The spreadsheets allowed me to keep an eye on the finances too.
CPD certificates and post meeting feedback
A tip I’d had from the Education Centre Manager at Moorfields was to only provide a certificate of attendance once meeting feedback/evaluation form is received. There have been a couple of technical hitches with some NHS Trusts apparently blocking SurveyMonkey surveys but so far the conditional certificates have worked well. Two weeks after the meeting we’re up to 80% of post-meeting questionnaires completed and submitted.

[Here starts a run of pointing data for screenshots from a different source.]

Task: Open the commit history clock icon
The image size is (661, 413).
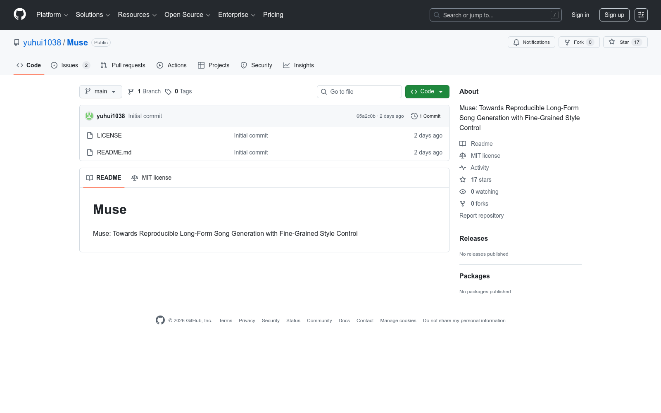Action: pos(414,116)
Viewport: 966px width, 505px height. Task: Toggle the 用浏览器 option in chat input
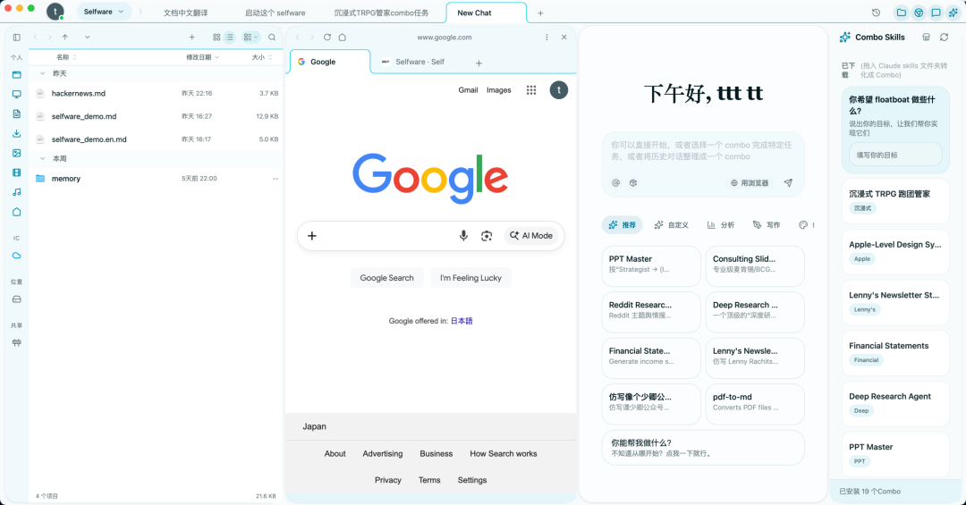point(750,183)
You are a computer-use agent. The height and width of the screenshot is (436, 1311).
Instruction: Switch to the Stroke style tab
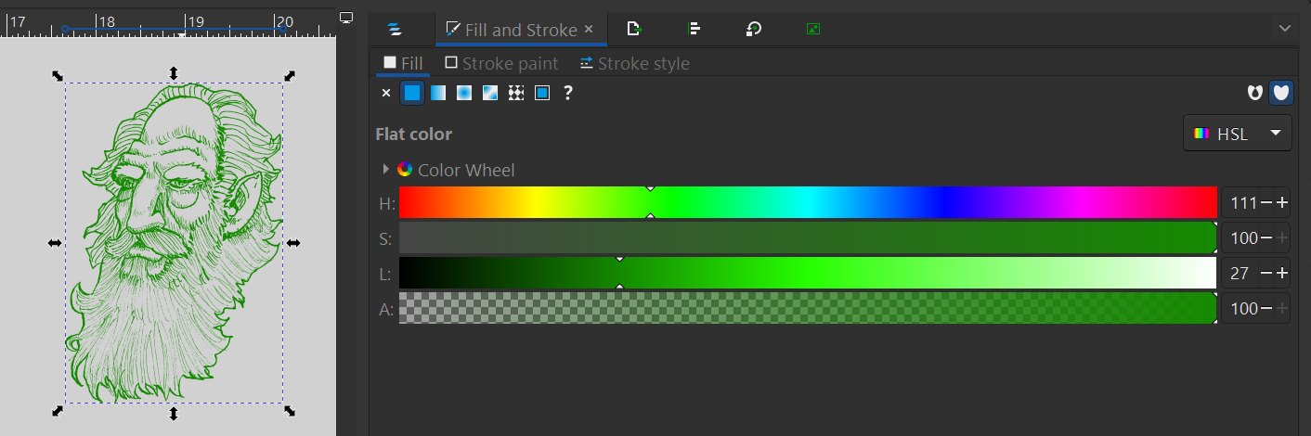(634, 63)
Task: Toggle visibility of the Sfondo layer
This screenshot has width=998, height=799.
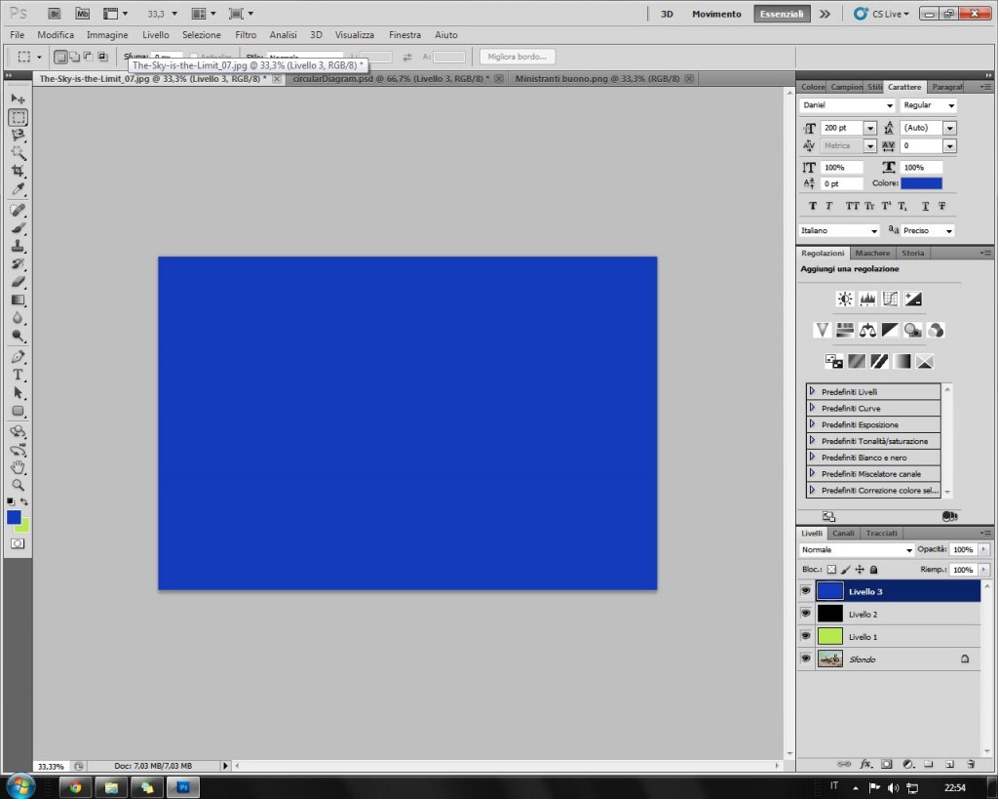Action: click(x=806, y=659)
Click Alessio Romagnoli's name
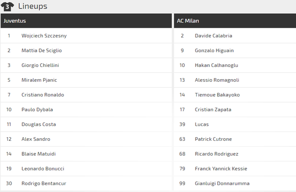 pos(217,80)
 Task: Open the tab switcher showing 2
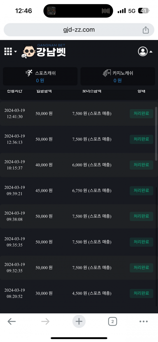pyautogui.click(x=112, y=321)
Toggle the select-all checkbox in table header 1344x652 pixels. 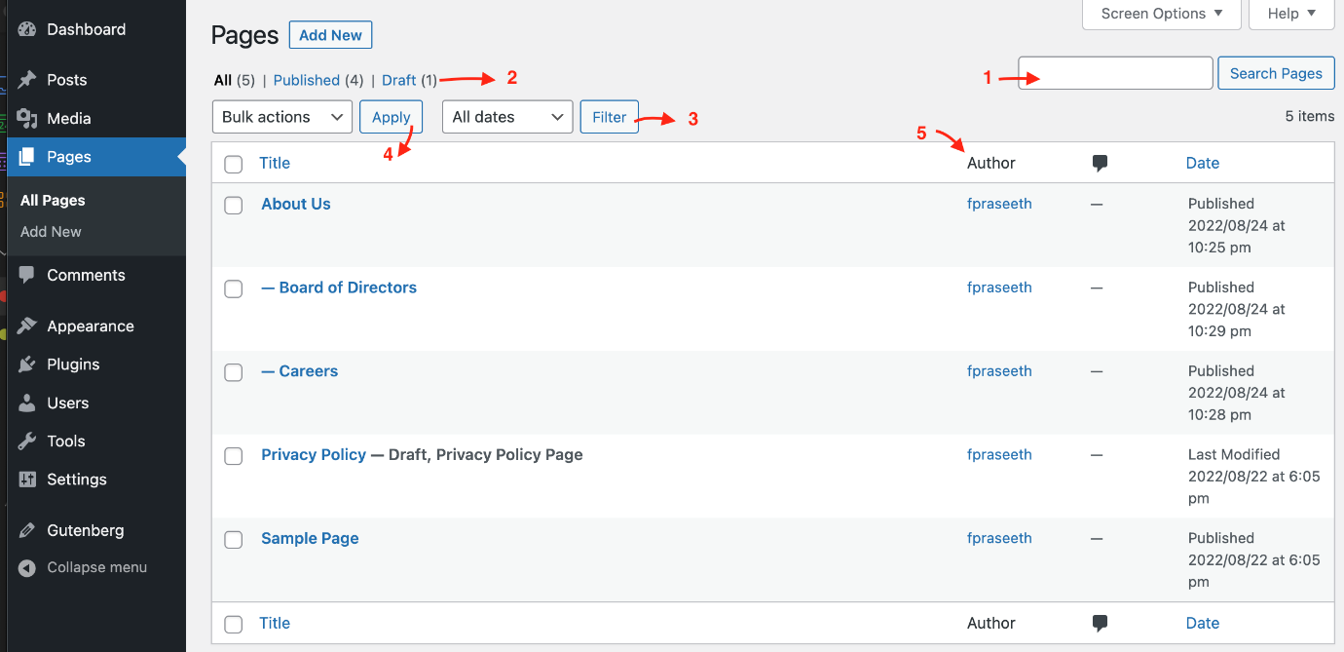[234, 164]
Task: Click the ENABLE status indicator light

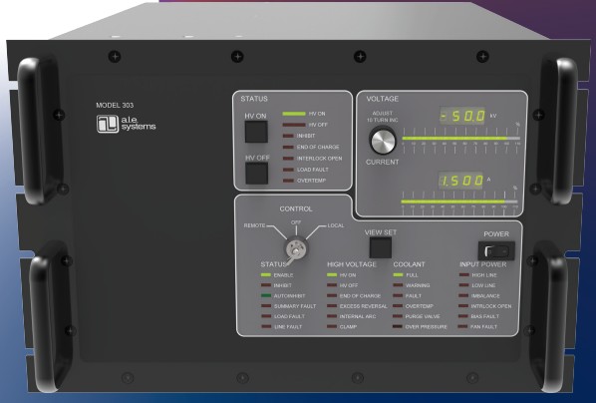Action: [266, 274]
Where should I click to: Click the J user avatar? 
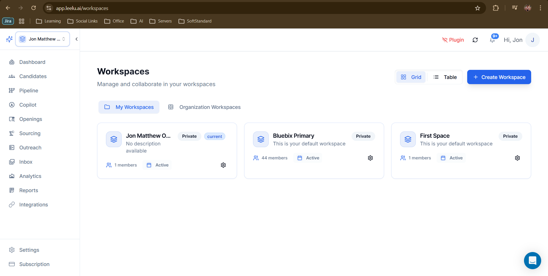tap(532, 40)
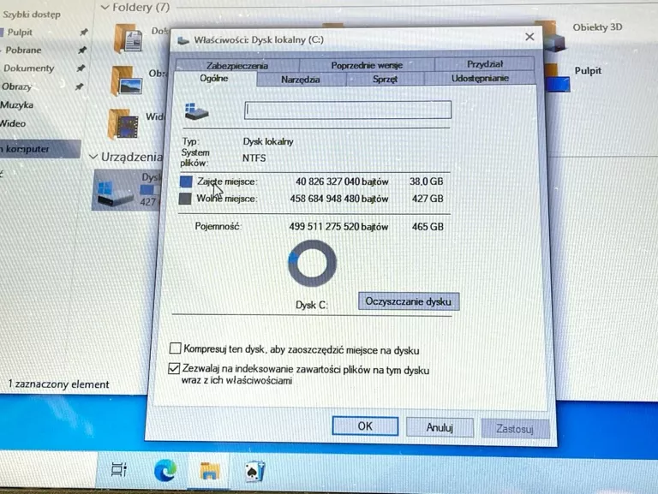Viewport: 658px width, 494px height.
Task: Click the local disk C: drive icon
Action: 113,188
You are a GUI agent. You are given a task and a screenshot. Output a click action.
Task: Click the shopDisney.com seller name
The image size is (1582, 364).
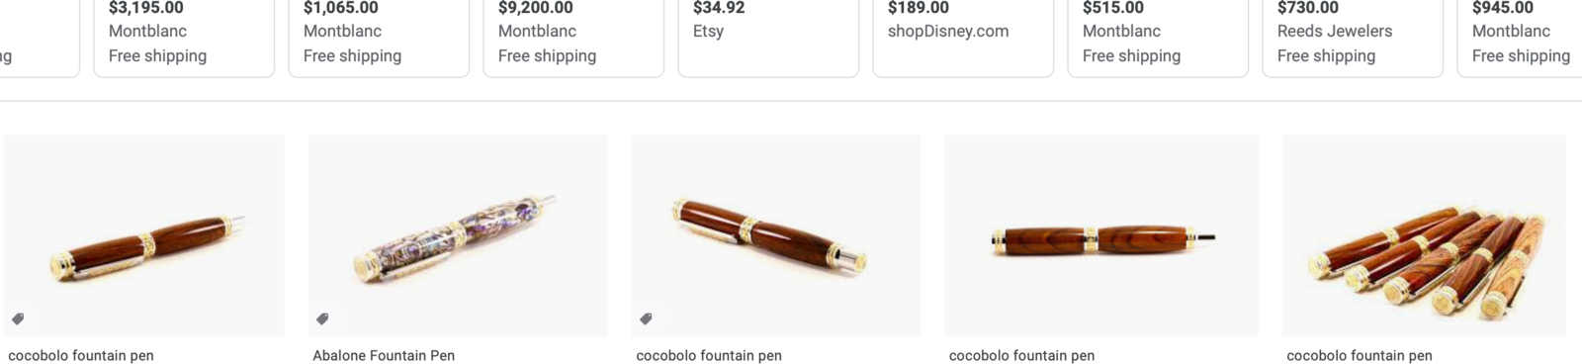pos(948,31)
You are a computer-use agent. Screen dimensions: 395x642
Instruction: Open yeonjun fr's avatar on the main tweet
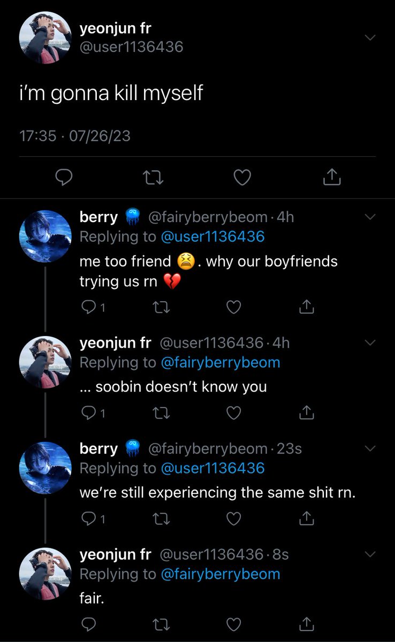click(45, 37)
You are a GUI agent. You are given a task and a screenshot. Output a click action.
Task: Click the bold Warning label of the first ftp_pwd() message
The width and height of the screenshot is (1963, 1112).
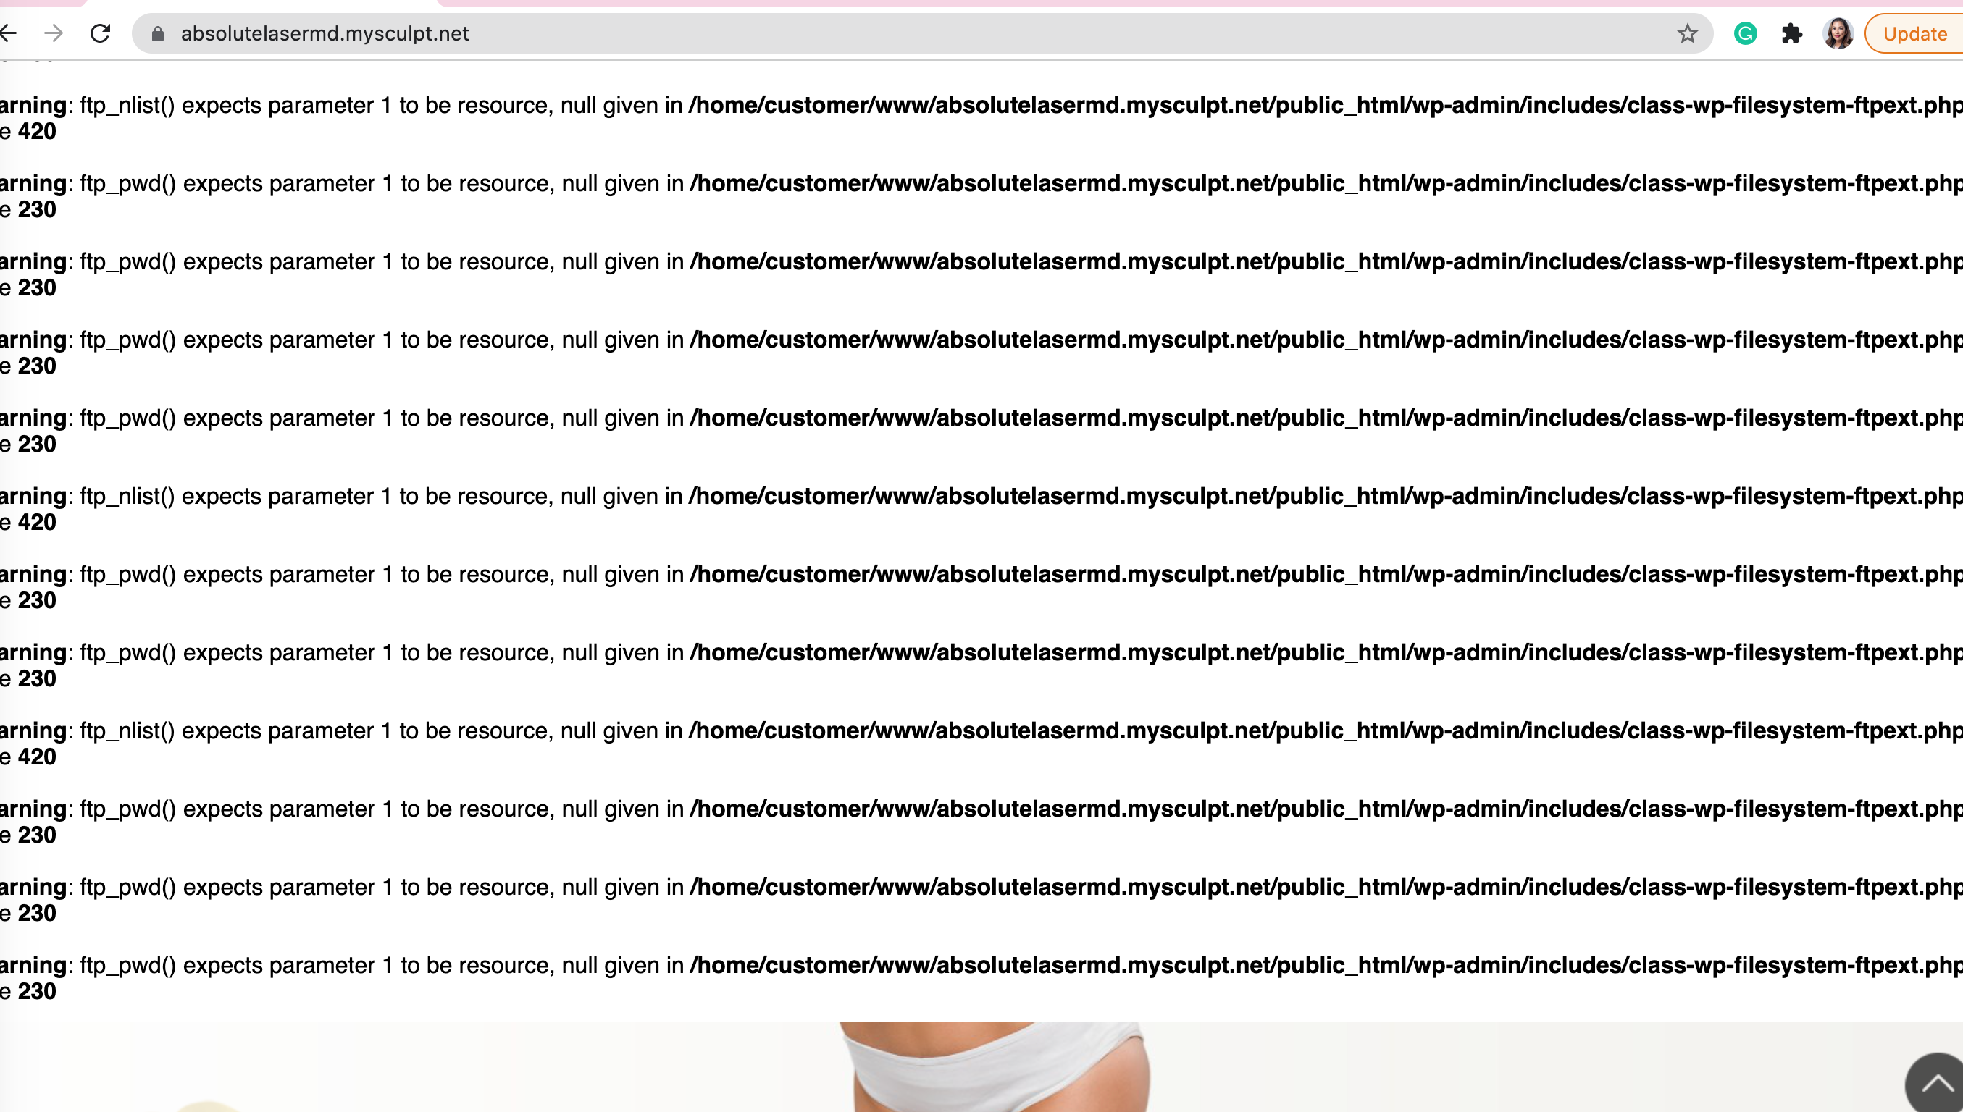(34, 183)
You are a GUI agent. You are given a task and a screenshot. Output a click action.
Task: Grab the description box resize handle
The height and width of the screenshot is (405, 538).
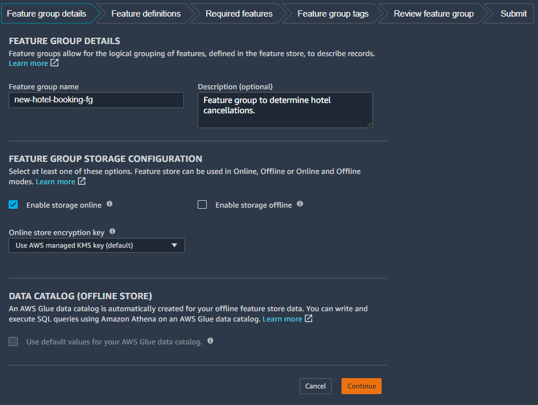pyautogui.click(x=369, y=124)
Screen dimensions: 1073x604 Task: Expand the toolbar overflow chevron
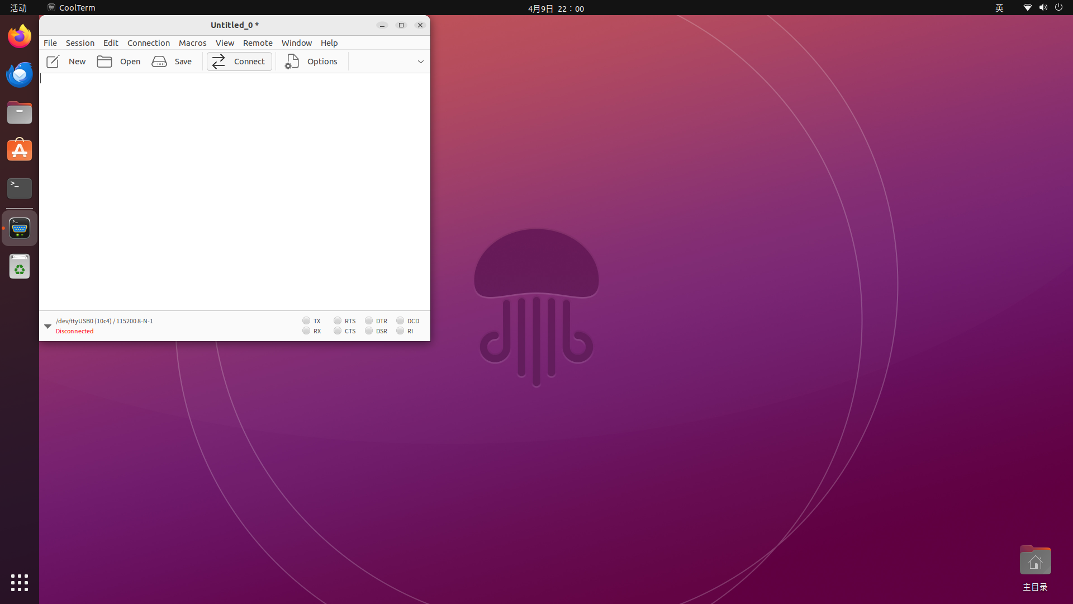tap(421, 62)

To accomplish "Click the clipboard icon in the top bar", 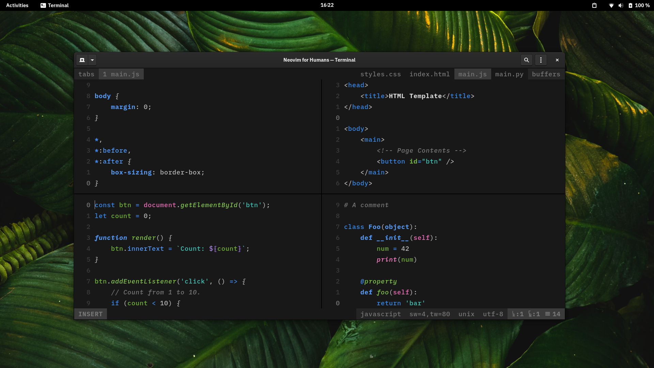I will [x=594, y=5].
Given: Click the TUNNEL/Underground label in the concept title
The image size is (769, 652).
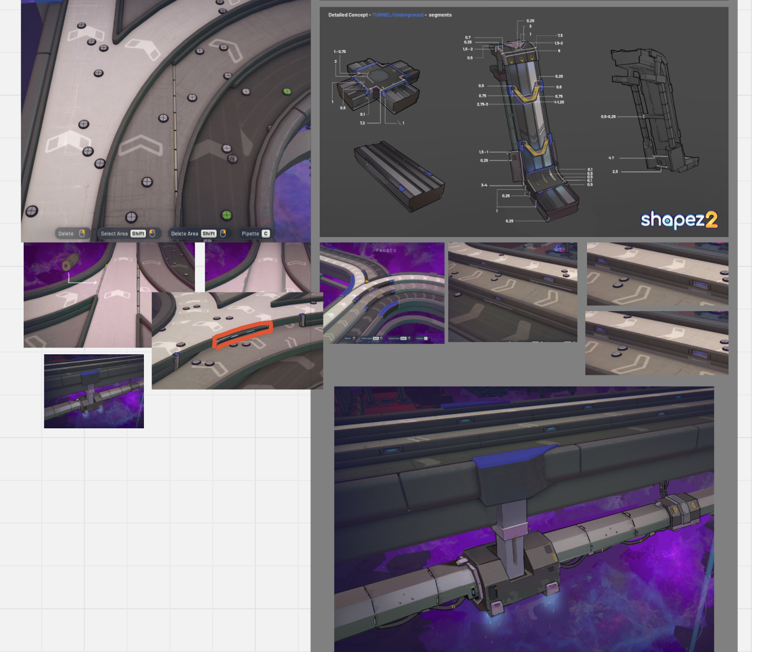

This isn’t exactly a checklist, but a list of things you might want to consider:
Allow a bit of wiggle room for timing
Be prepared to step in and fill a gap (eg manning the desk, chairing, keeping an eye out for lost delegates) and/or have a couple of colleagues who don’t mind doing so
Make sure delegates know who you are and who to contact
Printing delegate packs – don’t do this too early, especially the programme
Something will go wrong, or you’ll forget something. Useful to make sure you have delegate phone numbers for contact details for any last-minute arrangements. And at the end of the day, it isn’t the end of the world. Just “Oops!” and move on as best you can.
As I mentioned at the start, this is in no way a comprehensive post on how to organise a meeting. It’s just a few ideas on what was going through my mind before, during and after this year’s meeting. I hope some of the information is helpful, and I’d very much welcome your comments and ideas. And suggestions too, of course!